◆ To do
Transcribe the data that follows, exactly and in full.

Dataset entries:
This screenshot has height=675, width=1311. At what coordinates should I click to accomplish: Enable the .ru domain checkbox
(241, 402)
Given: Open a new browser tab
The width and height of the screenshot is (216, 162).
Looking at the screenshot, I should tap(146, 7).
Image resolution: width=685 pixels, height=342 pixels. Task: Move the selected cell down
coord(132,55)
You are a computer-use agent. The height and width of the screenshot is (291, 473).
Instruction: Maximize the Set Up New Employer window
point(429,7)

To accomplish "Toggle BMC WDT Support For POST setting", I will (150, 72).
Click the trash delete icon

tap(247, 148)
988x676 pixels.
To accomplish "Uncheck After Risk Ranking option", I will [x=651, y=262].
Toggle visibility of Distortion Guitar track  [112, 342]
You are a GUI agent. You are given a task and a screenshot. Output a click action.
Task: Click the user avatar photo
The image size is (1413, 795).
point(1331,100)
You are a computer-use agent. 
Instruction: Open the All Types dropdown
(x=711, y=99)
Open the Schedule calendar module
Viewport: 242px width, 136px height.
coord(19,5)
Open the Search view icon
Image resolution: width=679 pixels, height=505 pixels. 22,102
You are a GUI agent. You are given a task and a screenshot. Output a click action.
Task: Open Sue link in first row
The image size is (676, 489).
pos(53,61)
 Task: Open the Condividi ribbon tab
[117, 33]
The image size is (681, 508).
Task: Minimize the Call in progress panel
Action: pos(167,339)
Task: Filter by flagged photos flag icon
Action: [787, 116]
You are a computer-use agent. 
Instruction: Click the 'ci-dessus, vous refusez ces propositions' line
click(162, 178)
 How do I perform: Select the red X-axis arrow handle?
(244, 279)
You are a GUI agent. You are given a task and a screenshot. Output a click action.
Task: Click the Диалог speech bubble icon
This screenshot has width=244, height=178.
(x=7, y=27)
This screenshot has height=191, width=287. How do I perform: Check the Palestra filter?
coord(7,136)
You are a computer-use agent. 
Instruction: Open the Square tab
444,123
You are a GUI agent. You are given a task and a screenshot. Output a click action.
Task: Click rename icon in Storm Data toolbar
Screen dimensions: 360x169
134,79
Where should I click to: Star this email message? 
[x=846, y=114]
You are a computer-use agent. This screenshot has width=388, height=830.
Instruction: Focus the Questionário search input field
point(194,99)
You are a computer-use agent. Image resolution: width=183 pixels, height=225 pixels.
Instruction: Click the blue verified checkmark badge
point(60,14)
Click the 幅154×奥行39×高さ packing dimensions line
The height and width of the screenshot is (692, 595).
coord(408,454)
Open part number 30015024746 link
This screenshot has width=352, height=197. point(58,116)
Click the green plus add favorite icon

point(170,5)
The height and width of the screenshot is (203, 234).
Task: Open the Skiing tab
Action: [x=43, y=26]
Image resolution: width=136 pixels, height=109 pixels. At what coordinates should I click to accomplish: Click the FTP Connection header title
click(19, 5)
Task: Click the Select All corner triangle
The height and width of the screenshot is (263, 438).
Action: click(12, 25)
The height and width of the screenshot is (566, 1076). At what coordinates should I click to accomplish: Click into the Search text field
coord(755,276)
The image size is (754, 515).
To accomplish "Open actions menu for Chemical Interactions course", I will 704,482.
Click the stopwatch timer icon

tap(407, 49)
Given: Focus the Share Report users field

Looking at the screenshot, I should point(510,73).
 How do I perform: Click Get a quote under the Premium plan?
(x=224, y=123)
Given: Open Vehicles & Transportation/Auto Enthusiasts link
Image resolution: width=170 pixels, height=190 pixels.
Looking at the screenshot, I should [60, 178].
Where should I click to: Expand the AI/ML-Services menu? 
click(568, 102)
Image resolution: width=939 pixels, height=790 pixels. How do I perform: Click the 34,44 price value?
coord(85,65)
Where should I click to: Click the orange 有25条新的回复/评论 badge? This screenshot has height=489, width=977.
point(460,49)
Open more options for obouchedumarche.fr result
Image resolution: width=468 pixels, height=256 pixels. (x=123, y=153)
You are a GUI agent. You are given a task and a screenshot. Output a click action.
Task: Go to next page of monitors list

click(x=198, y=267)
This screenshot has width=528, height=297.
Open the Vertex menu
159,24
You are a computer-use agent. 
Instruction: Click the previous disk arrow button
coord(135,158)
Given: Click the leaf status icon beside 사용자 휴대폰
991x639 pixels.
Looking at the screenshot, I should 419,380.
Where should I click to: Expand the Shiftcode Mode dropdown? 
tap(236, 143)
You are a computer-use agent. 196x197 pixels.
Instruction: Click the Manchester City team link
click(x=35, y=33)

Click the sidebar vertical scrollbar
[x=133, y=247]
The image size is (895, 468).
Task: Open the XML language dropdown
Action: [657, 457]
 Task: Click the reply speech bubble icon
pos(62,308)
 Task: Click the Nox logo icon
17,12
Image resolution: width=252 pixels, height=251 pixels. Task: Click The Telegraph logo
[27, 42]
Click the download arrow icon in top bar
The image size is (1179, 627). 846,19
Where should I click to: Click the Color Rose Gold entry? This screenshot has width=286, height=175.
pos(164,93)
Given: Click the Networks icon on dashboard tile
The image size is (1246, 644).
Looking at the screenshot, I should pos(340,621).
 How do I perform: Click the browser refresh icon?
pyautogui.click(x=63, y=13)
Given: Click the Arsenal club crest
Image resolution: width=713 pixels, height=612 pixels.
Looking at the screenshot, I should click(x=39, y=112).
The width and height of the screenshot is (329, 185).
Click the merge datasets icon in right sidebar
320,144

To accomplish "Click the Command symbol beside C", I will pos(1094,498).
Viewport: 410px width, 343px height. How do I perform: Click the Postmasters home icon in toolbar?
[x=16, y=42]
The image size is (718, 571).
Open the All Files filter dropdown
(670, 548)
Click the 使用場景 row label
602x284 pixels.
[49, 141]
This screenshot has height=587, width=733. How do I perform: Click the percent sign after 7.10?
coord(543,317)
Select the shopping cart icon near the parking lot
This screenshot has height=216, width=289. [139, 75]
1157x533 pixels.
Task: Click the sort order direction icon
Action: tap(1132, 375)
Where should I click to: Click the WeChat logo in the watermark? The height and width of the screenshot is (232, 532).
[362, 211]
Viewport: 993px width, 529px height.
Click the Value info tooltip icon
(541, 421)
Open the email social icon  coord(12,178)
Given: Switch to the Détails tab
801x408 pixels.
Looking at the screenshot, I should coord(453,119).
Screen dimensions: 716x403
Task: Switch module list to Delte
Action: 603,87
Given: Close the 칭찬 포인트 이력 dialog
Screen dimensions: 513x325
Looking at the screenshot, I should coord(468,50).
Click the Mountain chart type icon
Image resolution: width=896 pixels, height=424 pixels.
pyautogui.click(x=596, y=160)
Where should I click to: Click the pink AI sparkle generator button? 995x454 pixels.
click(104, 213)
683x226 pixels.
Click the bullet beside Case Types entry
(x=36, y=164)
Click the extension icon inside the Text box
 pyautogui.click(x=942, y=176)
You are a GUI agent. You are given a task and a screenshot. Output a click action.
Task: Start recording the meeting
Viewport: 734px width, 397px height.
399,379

◆ Exercise solution
This screenshot has height=675, width=1311. At what coordinates should I click to accomplish: Enable the .ru domain checkbox
(241, 402)
Given: Open a new browser tab
The width and height of the screenshot is (216, 162).
Looking at the screenshot, I should tap(146, 7).
Image resolution: width=685 pixels, height=342 pixels. Task: Move the selected cell down
coord(132,55)
You are a computer-use agent. The height and width of the screenshot is (291, 473).
Instruction: Maximize the Set Up New Employer window
point(429,7)

To accomplish "Toggle BMC WDT Support For POST setting", I will (150, 72).
Click the trash delete icon

tap(247, 148)
988x676 pixels.
To accomplish "Uncheck After Risk Ranking option", I will [x=651, y=262].
Toggle visibility of Distortion Guitar track  [112, 342]
You are a GUI agent. You are given a task and a screenshot. Output a click action.
Task: Click the user avatar photo
The image size is (1413, 795).
point(1331,100)
You are a computer-use agent. 
Instruction: Open the All Types dropdown
(x=711, y=99)
Open the Schedule calendar module
Viewport: 242px width, 136px height.
coord(19,5)
Open the Search view icon
Image resolution: width=679 pixels, height=505 pixels. 22,102
You are a GUI agent. You are given a task and a screenshot. Output a click action.
Task: Open Sue link in first row
The image size is (676, 489).
pos(53,61)
 Task: Open the Condividi ribbon tab
[117, 33]
The image size is (681, 508).
Task: Minimize the Call in progress panel
Action: pos(167,339)
Task: Filter by flagged photos flag icon
Action: [787, 116]
You are a computer-use agent. 
Instruction: Click the 'ci-dessus, vous refusez ces propositions' line
click(162, 178)
 How do I perform: Select the red X-axis arrow handle?
(244, 279)
You are a GUI agent. You are given a task and a screenshot. Output a click action.
Task: Click the Диалог speech bubble icon
This screenshot has width=244, height=178.
(x=7, y=27)
This screenshot has height=191, width=287. How do I perform: Check the Palestra filter?
coord(7,136)
You are a computer-use agent. 
Instruction: Open the Square tab
444,123
You are a GUI agent. You are given a task and a screenshot. Output a click action.
Task: Click rename icon in Storm Data toolbar
Screen dimensions: 360x169
134,79
Where should I click to: Star this email message? 
[x=846, y=114]
You are a computer-use agent. This screenshot has width=388, height=830.
Instruction: Focus the Questionário search input field
point(194,99)
You are a computer-use agent. Image resolution: width=183 pixels, height=225 pixels.
Instruction: Click the blue verified checkmark badge
point(60,14)
Click the 幅154×奥行39×高さ packing dimensions line
The height and width of the screenshot is (692, 595).
coord(408,454)
Open part number 30015024746 link
This screenshot has width=352, height=197. point(58,116)
Click the green plus add favorite icon

point(170,5)
The height and width of the screenshot is (203, 234).
Task: Open the Skiing tab
Action: [x=43, y=26]
Image resolution: width=136 pixels, height=109 pixels. At what coordinates should I click to accomplish: Click the FTP Connection header title
click(19, 5)
Task: Click the Select All corner triangle
The height and width of the screenshot is (263, 438).
Action: click(12, 25)
The height and width of the screenshot is (566, 1076). At what coordinates should I click to accomplish: Click into the Search text field
coord(755,276)
The image size is (754, 515).
To accomplish "Open actions menu for Chemical Interactions course", I will 704,482.
Click the stopwatch timer icon

tap(407, 49)
Given: Focus the Share Report users field

Looking at the screenshot, I should point(510,73).
 How do I perform: Click Get a quote under the Premium plan?
(x=224, y=123)
Given: Open Vehicles & Transportation/Auto Enthusiasts link
Image resolution: width=170 pixels, height=190 pixels.
Looking at the screenshot, I should [60, 178].
Where should I click to: Expand the AI/ML-Services menu? 
click(568, 102)
Image resolution: width=939 pixels, height=790 pixels. How do I perform: Click the 34,44 price value?
coord(85,65)
Where should I click to: Click the orange 有25条新的回复/评论 badge? This screenshot has height=489, width=977.
point(460,49)
Open more options for obouchedumarche.fr result
Image resolution: width=468 pixels, height=256 pixels. (x=123, y=153)
You are a GUI agent. You are given a task and a screenshot. Output a click action.
Task: Go to next page of monitors list

click(x=198, y=267)
This screenshot has width=528, height=297.
Open the Vertex menu
159,24
You are a computer-use agent. 
Instruction: Click the previous disk arrow button
coord(135,158)
Given: Click the leaf status icon beside 사용자 휴대폰
991x639 pixels.
Looking at the screenshot, I should 419,380.
Where should I click to: Expand the Shiftcode Mode dropdown? 
tap(236, 143)
You are a computer-use agent. 196x197 pixels.
Instruction: Click the Manchester City team link
click(x=35, y=33)

Click the sidebar vertical scrollbar
[x=133, y=247]
The image size is (895, 468).
Task: Open the XML language dropdown
Action: [657, 457]
 Task: Click the reply speech bubble icon
pos(62,308)
 Task: Click the Nox logo icon
17,12
Image resolution: width=252 pixels, height=251 pixels. Task: Click The Telegraph logo
[27, 42]
Click the download arrow icon in top bar
The image size is (1179, 627). 846,19
Where should I click to: Click the Color Rose Gold entry? This screenshot has width=286, height=175.
pos(164,93)
Given: Click the Networks icon on dashboard tile
The image size is (1246, 644).
Looking at the screenshot, I should pos(340,621).
 How do I perform: Click the browser refresh icon?
pyautogui.click(x=63, y=13)
Given: Click the Arsenal club crest
Image resolution: width=713 pixels, height=612 pixels.
Looking at the screenshot, I should click(x=39, y=112).
The width and height of the screenshot is (329, 185).
Click the merge datasets icon in right sidebar
320,144

To accomplish "Click the Command symbol beside C", I will pos(1094,498).
Viewport: 410px width, 343px height. How do I perform: Click the Postmasters home icon in toolbar?
[x=16, y=42]
The image size is (718, 571).
Open the All Files filter dropdown
(670, 548)
Click the 使用場景 row label
602x284 pixels.
[49, 141]
This screenshot has height=587, width=733. How do I perform: Click the percent sign after 7.10?
coord(543,317)
Select the shopping cart icon near the parking lot
This screenshot has height=216, width=289. [139, 75]
1157x533 pixels.
Task: Click the sort order direction icon
Action: tap(1132, 375)
Where should I click to: Click the WeChat logo in the watermark? The height and width of the screenshot is (232, 532).
[362, 211]
Viewport: 993px width, 529px height.
Click the Value info tooltip icon
(541, 421)
Open the email social icon  coord(12,178)
Given: Switch to the Détails tab
801x408 pixels.
Looking at the screenshot, I should coord(453,119).
Screen dimensions: 716x403
Task: Switch module list to Delte
Action: 603,87
Given: Close the 칭찬 포인트 이력 dialog
Screen dimensions: 513x325
Looking at the screenshot, I should coord(468,50).
Click the Mountain chart type icon
Image resolution: width=896 pixels, height=424 pixels.
pyautogui.click(x=596, y=160)
Where should I click to: Click the pink AI sparkle generator button? 995x454 pixels.
click(104, 213)
683x226 pixels.
Click the bullet beside Case Types entry
(x=36, y=164)
Click the extension icon inside the Text box
 pyautogui.click(x=942, y=176)
You are a GUI agent. You are given a task and a screenshot. Output a click action.
Task: Start recording the meeting
Viewport: 734px width, 397px height.
399,379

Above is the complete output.